** Opening Records to use block **
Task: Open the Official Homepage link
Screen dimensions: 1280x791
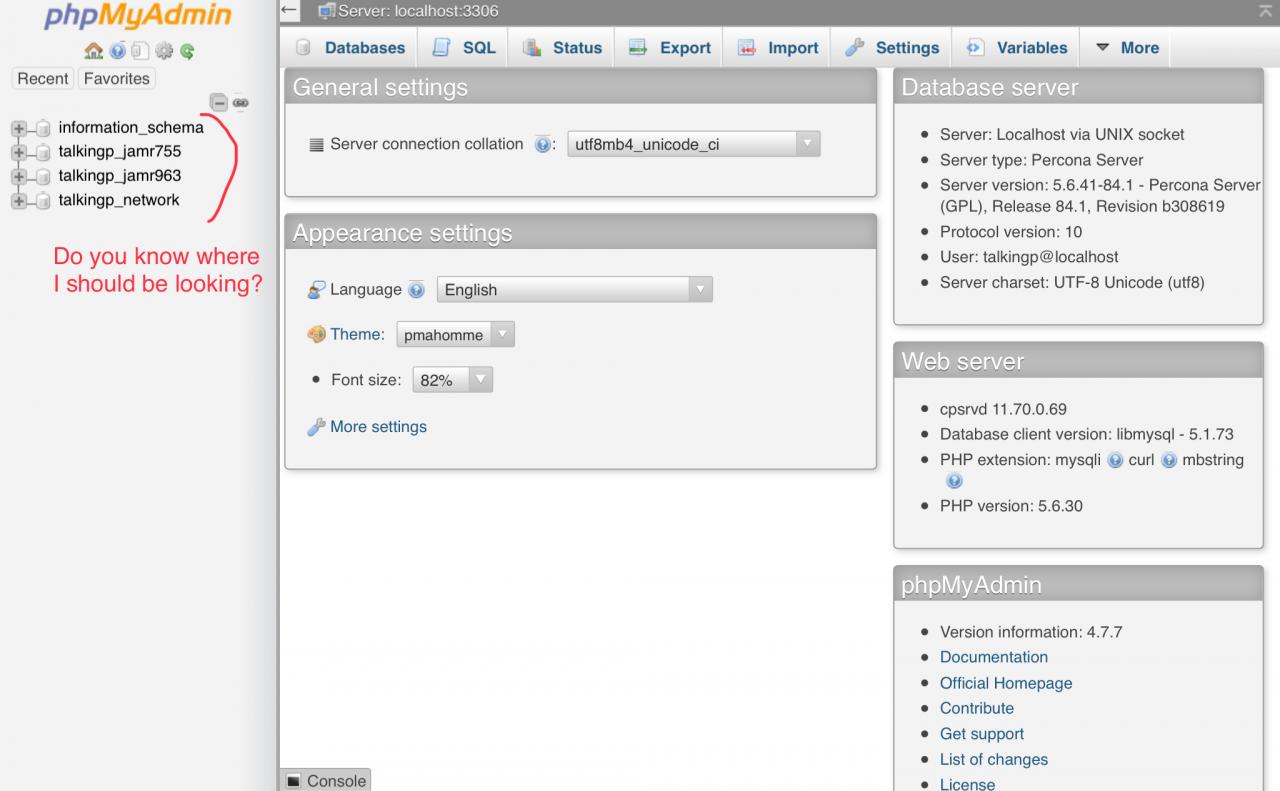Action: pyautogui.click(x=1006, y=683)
** Closing Records to use block **
** Opening Records to use block **
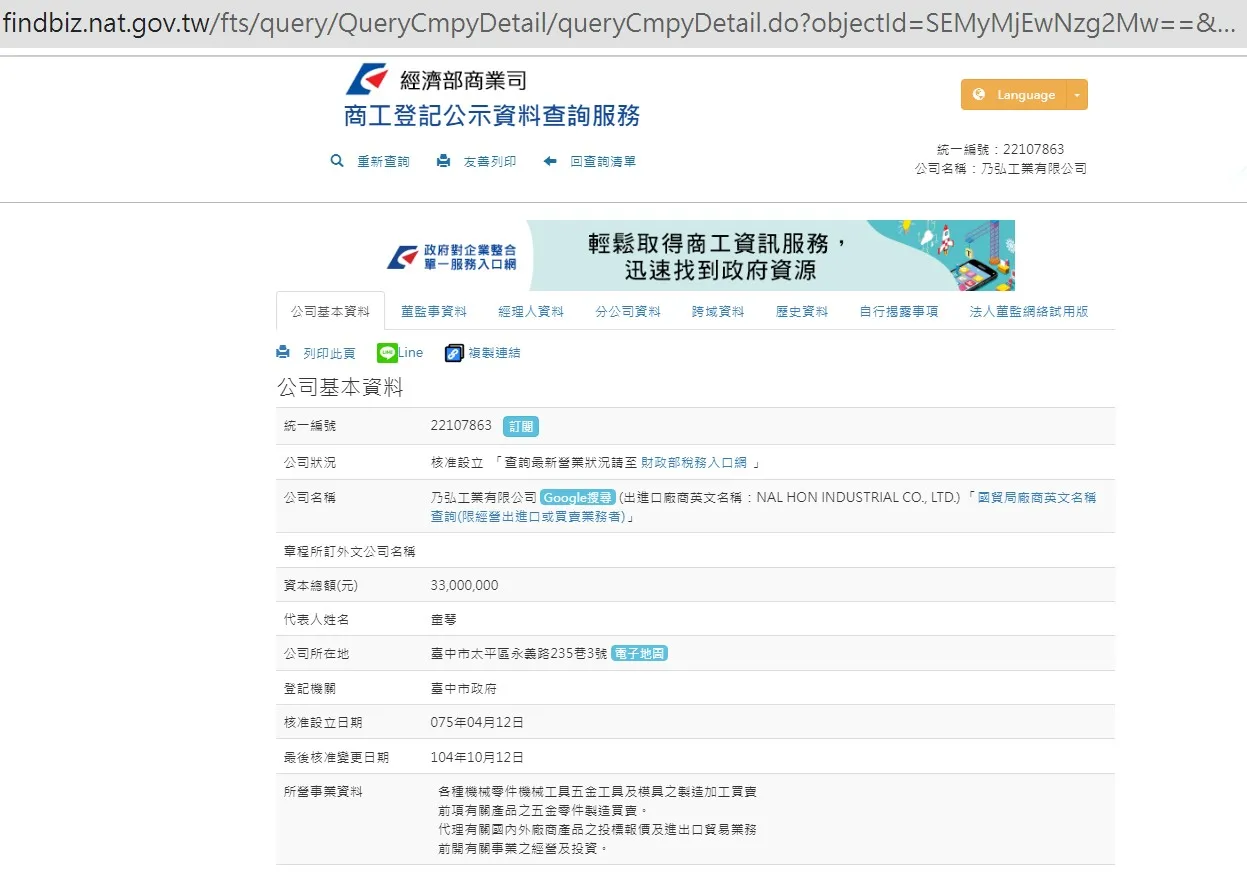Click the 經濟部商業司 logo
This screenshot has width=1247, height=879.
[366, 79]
** Closing Records to use block **
** Opening Records to use block **
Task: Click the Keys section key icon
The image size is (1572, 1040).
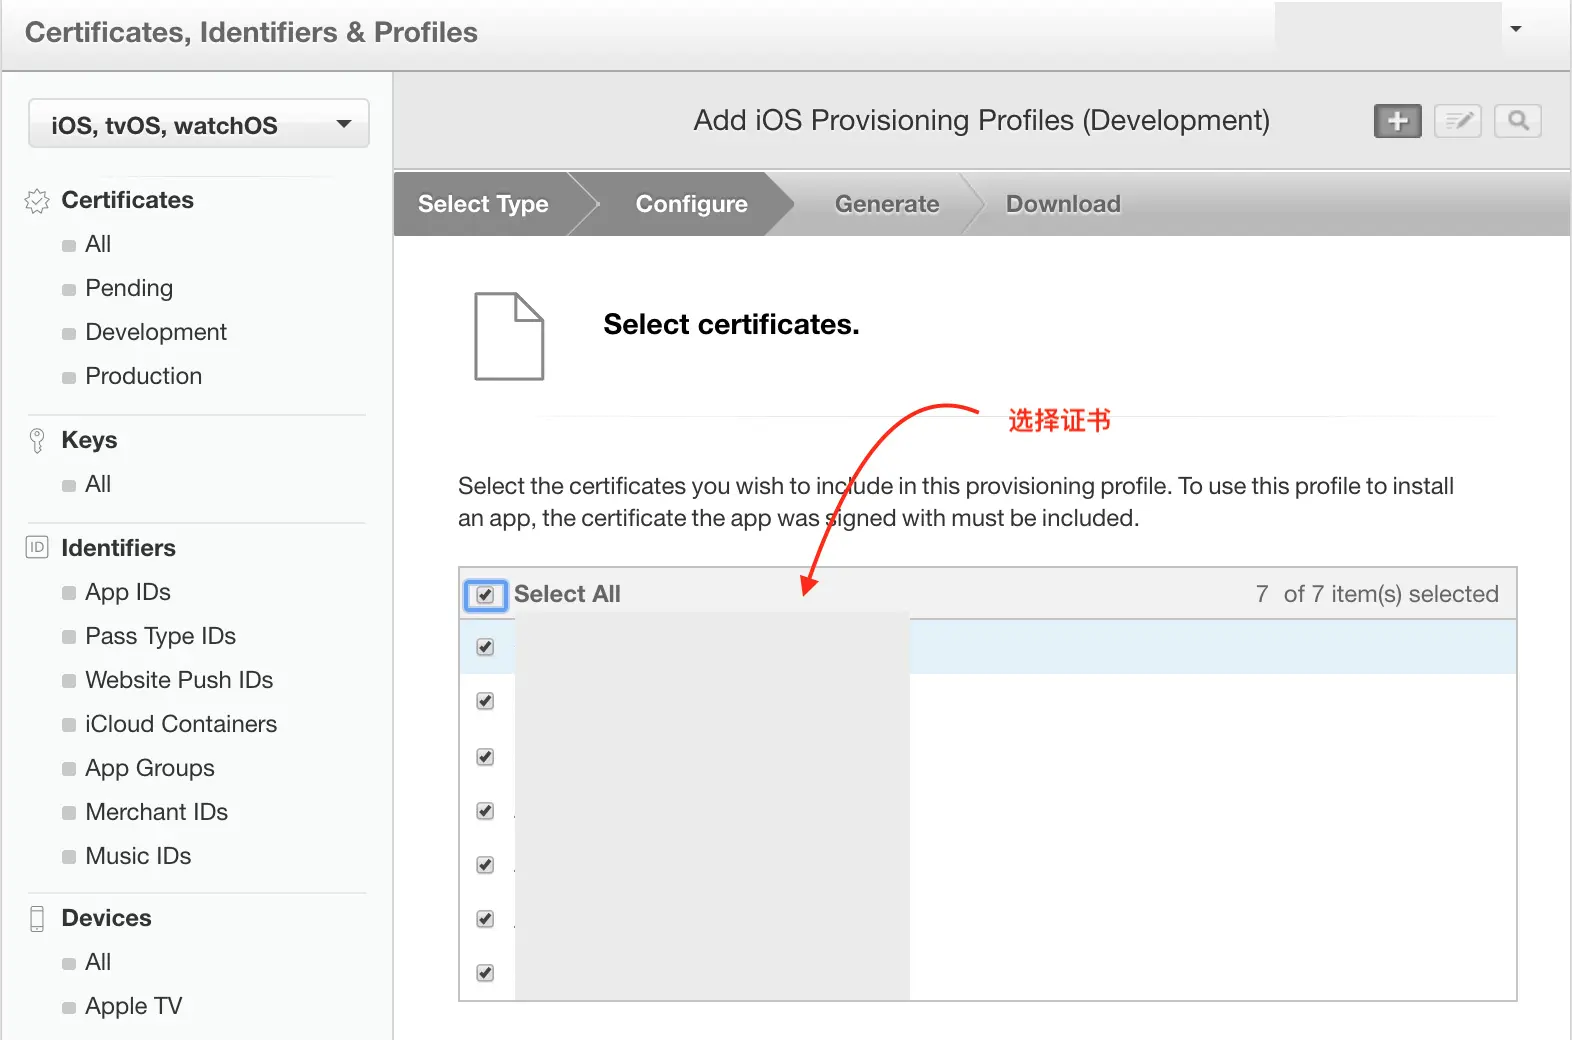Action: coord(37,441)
** Closing Records to use block **
- _Problem requirements_
Go through the data above and copy each line that holds the word "Task".

- _Answer to this exercise_
Task: Open the Official Homepage link
Task: Click the Keys section key icon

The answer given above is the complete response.